From the entries below, return exactly the lines beginning at the one that contains "输出量反馈 (142, 500)" and ending at the one that contains "You are a GUI", both of them included, and only those lines.
-------- Data for analysis --------
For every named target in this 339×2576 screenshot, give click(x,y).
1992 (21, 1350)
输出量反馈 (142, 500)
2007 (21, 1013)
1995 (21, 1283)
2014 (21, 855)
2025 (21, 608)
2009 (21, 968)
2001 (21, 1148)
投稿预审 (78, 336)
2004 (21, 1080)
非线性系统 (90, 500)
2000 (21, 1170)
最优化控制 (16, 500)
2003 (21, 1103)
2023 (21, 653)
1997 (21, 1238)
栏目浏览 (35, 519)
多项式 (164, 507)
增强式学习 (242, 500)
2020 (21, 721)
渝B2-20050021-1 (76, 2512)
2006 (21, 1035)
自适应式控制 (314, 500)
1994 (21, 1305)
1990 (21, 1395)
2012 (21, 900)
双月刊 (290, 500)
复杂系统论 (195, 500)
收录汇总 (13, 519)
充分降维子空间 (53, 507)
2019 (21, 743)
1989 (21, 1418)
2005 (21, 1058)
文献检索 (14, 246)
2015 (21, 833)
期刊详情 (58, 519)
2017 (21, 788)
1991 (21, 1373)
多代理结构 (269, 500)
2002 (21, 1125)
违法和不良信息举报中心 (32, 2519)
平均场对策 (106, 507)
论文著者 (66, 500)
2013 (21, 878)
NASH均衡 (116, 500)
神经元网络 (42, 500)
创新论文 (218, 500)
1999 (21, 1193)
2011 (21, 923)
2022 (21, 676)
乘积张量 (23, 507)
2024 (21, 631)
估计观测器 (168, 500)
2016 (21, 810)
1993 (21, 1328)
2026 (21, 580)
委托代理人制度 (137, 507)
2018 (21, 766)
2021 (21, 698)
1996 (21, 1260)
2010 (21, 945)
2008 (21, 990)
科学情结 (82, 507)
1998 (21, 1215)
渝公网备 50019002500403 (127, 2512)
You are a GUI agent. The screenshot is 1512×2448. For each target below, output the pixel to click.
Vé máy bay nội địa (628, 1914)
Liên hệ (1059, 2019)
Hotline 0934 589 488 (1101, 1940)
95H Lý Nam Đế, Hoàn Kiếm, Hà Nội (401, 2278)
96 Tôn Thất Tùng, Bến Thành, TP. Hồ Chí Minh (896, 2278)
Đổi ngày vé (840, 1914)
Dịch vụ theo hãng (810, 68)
--------
**Result of this exercise:**
输出量反馈 (142, 500)
2007 (21, 1013)
1995 (21, 1283)
2014 (21, 855)
2025 (21, 608)
2009 (21, 968)
2001 (21, 1148)
投稿预审 (78, 336)
2004 (21, 1080)
非线性系统 (90, 500)
2000 (21, 1170)
最优化控制 (16, 500)
2003 (21, 1103)
2023 (21, 653)
1997 (21, 1238)
栏目浏览 (35, 519)
多项式 (164, 507)
增强式学习 (242, 500)
2020 (21, 721)
渝B2-20050021-1 (76, 2512)
2006 (21, 1035)
自适应式控制 (314, 500)
1994 (21, 1305)
1990 (21, 1395)
2012 (21, 900)
双月刊 (290, 500)
复杂系统论 (195, 500)
收录汇总 (13, 519)
充分降维子空间 (53, 507)
2019 (21, 743)
1989 (21, 1418)
2005 (21, 1058)
文献检索 (14, 246)
2015 (21, 833)
期刊详情 (58, 519)
2017 (21, 788)
1991 (21, 1373)
多代理结构 (269, 500)
2002 (21, 1125)
违法和不良信息举报中心 (32, 2519)
平均场对策 (106, 507)
论文著者 (66, 500)
2013 (21, 878)
NASH均衡 (116, 500)
神经元网络 (42, 500)
创新论文 (218, 500)
1999 (21, 1193)
2011 (21, 923)
2022 (21, 676)
乘积张量 (23, 507)
2024 (21, 631)
估计观测器 (168, 500)
2016 (21, 810)
1993 (21, 1328)
2026 (21, 580)
委托代理人制度 (137, 507)
2018 (21, 766)
2021 (21, 698)
1996 (21, 1260)
2010 (21, 945)
2008 (21, 990)
科学情结 (82, 507)
1998 (21, 1215)
渝公网备 50019002500403 (127, 2512)
You are a GUI agent. The screenshot is 1512×2448. For each target below, output the pixel to click.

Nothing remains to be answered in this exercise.